Derrick Levon Platt appeals the district courts order granting partial relief on his motion filed pursuant to Section 404 of the First Step Act of 2018, Pub. L. No. 115-391, 132 Stat. 5194. We vacate the district courts order and remand for reconsideration in light of United States v. Collington, 995 F.3d 347 (4th Cir. 2021), and United States v. Lancaster, 997 F.3d 171 (4th Cir. 2021).
We previously held in United States v. Chambers that, “when imposing a new sentence” under the First Step Act, “a court does not simply adjust the statutory minimum; it must also recalculate the [Sentencing] Guidelines range.” 956 F.3d 667, 672 (4th Cir. 2020) (internal quotation marks omitted). Furthermore, “any Guidelines error deemed retroactive ․ must be corrected in a First Step Act resentencing.” Id. at 668. We also held that “the [18 U.S.C.] § 3553(a) sentencing factors apply in the § 404(b) resentencing context,” and a court “may consider post-sentencing conduct” in determining whether to exercise its discretion to reduce a sentence. Id. at 674. Additionally, “the First Step Act does not constrain courts from recognizing Guidelines errors,” id. at 668, or “preclude the court from applying intervening case law,” id. at 672, in making its discretionary determination. The district court correctly applied Chambers and considered the § 3553(a) factors and Platts postsentencing conduct.
After Chambers, in Collington, we clarified three steps a district court must take when considering a request for relief under Section 404: (1) “district courts must accurately recalculate the Guidelines sentence range,” (2) “district courts must correct original Guidelines errors and apply intervening case law made retroactive to the original sentence,” and (3) “the court must consider the § 3553(a) factors to determine what sentence is appropriate.” 995 F.3d at 355. We further explained that “when a court exercises discretion to reduce a sentence, the imposition of the reduced sentence must be procedurally and substantively reasonable.” Id. at 358. Thus, a district court must “consider a defendants arguments, give individual consideration to the defendants characteristics in light of the § 3553(a) factors, determine—following the Fair Sentencing Act—whether a given sentence remains appropriate in light of those factors, and adequately explain that decision.” Id. at 360.

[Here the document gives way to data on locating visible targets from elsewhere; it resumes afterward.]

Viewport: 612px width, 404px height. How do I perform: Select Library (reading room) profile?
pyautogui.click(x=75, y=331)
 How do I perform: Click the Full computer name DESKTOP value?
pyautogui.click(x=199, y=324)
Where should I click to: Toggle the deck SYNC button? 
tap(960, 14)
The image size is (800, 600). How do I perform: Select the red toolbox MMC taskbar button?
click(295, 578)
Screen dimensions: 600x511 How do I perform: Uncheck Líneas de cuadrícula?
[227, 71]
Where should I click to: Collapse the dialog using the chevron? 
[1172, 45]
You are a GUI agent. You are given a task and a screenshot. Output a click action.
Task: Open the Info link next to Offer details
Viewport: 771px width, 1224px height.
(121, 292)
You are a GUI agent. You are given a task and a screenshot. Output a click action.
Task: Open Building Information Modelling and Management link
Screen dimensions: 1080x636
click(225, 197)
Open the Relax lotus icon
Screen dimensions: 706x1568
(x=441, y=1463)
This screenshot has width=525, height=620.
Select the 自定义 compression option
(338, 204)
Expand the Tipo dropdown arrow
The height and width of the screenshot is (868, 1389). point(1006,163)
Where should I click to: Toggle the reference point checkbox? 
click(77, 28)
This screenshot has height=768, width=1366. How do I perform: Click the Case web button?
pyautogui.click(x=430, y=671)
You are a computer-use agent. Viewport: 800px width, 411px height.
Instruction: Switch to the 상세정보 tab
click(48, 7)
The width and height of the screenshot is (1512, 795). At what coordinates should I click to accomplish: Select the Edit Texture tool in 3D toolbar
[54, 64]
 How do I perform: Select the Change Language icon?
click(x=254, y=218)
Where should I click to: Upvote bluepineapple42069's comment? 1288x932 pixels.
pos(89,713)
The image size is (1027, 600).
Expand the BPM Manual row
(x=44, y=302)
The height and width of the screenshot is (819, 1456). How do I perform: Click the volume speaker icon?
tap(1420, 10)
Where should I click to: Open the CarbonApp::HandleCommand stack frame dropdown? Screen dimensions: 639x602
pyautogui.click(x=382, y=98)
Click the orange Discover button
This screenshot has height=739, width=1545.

We provided further guidance to district courts in Lancaster. We explained that a district “court must engage in a brief analysis that involves the recalculation of the Sentencing Guidelines in light of intervening case law.” 997 F.3d at 175 (internal quotation marks omitted). This requires a district court to correct Guidelines errors based on non-retroactive changes in the law. Id. at 176. We cautioned, however, that this “analysis is not intended to be a complete or new relitigation of Guidelines issues or the § 3553(a) factors.” Id. Like the defendant in Lancaster, Platt no longer qualifies as a career offender in light of our decision in United States v. Norman, 935 F.3d 232, 237-39 (4th Cir. 2019). Thus, after Norman, “the district court was left ․ with gaps that needed to be filled to calculate an appropriate Guidelines range.” Lancaster, 997 F.3d at 176.
Because the district court did not have the benefit of our decisions in Collington and Lancaster, we vacate the district courts order and remand for reconsideration. By this disposition, we express no view on the ultimate merits of Platts motion. We dispense with oral argument because the facts and legal contentions are adequately presented in the materials before this court and argument would not aid the decisional process.
VACATED AND REMANDED
PER CURIAM:
Vacated and remanded by unpublished per curiam opinion.
Unpublished opinions are not binding precedent in this circuit.